Erbin是一种重要的炎症调控因子，同时参与多种肿瘤的发生。前期我们发现，Erbin通过调控EGFR信号参与结肠癌（J Pathol 2015）、通过ERa信号参与肝细胞肝癌的发生（J Hepat 2017）。但它在炎症相关肿瘤如肠炎相关肠癌发生中的作用及机制不清。我们发现，Erbin基因缺失小鼠其炎症相关肠癌的发生明显下降；同时在细胞中我们观察到，Erbin敲降会引起p53表达上调并导致细胞有丝分裂G1期阻滞，这可能与Erbin通过MDM2调控p53蛋白的泛素化相关。基于此，我们提出，Erbin可通过介导MDM2调控p53泛素化降解促进炎症相关结直肠癌的发生。本研究拟通过Erbin基因修饰小鼠的肠炎相关肠癌模型，结合体内体外的功能试验、蛋白质相互作用及泛素化实验，进一步明确Erbin通过介导MDM2调控p53泛素化降解的效应及其机制，并明确其在炎症相关结直肠癌发生中的作用。

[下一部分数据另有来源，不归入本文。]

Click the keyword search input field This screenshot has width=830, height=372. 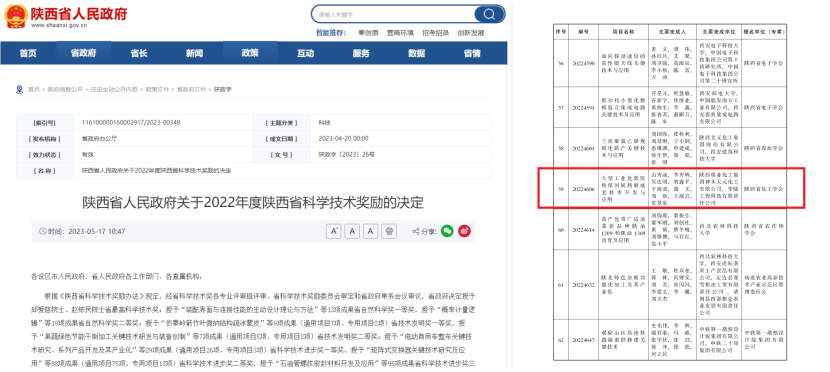click(x=394, y=14)
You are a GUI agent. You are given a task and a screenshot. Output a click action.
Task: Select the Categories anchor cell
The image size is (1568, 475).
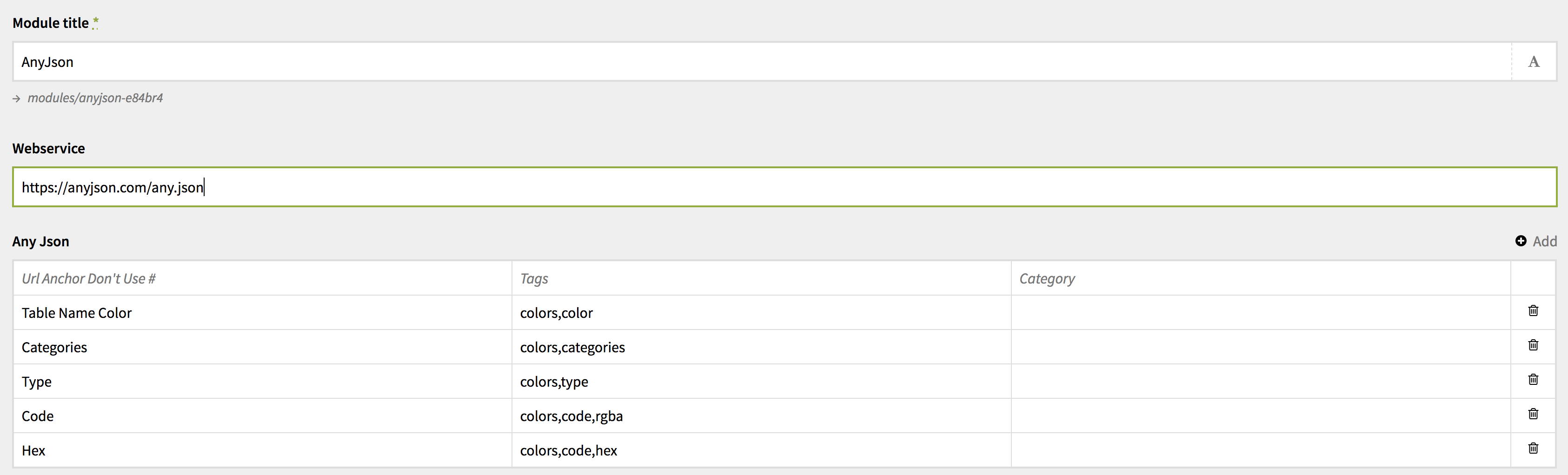262,347
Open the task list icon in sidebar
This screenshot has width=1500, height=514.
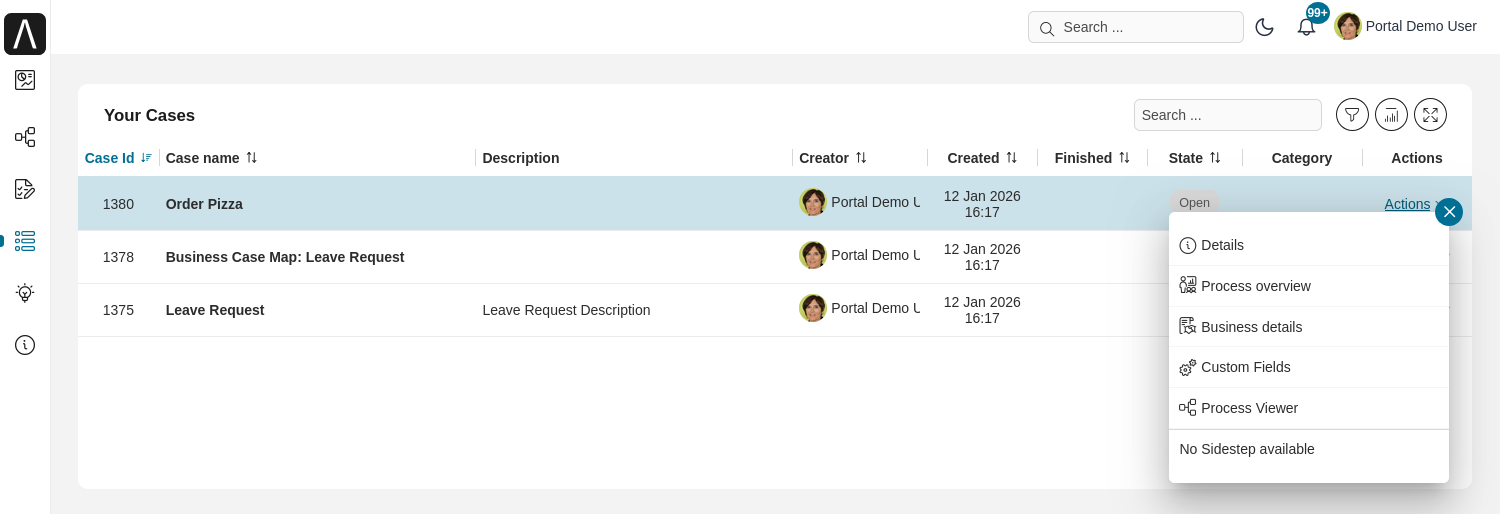[25, 189]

Erbin is an important inflammatory regulatory factor, and is involved in the tumorigenesis of multiple cancers. We found that Erbin regulates EGFR signaling in colorectal cancer (J Pathol 2015) and participates in the development of hepatocellular carcinoma by ERa signaling (J Hepat 2017). However, the role of Erbin in the inflammation-related tumors, such as colitis-associated colorectal cancer, is unclear. Recently, we found that incidence rate of colitis-associated colorectal cancer was significantly reduced in Erbin gene deletion mice. At the same time, we observed that knockdown of Erbin causes upregulation of p53 expression and leads to cell mitosis G1 phase block, which may be related to Erbin regulate the ubiquitination of p53 protein through MDM2. Based on this, we suggest that Erbin promotes the tumorigenesis of colitis-associated colorectal cancer by mediating MDM2 to regulate promote ubiquitination of p53. In this study, we aimed mechanisms of Erbin in tumorigenesis of colitis-associated colorectal cancer by mediating MDM2 to promote ubiquitination of p53, using mice model of colitis-associated colorectal cancer, functional experiments in vitro and in vivo, protein interaction and ubiquitination experiments.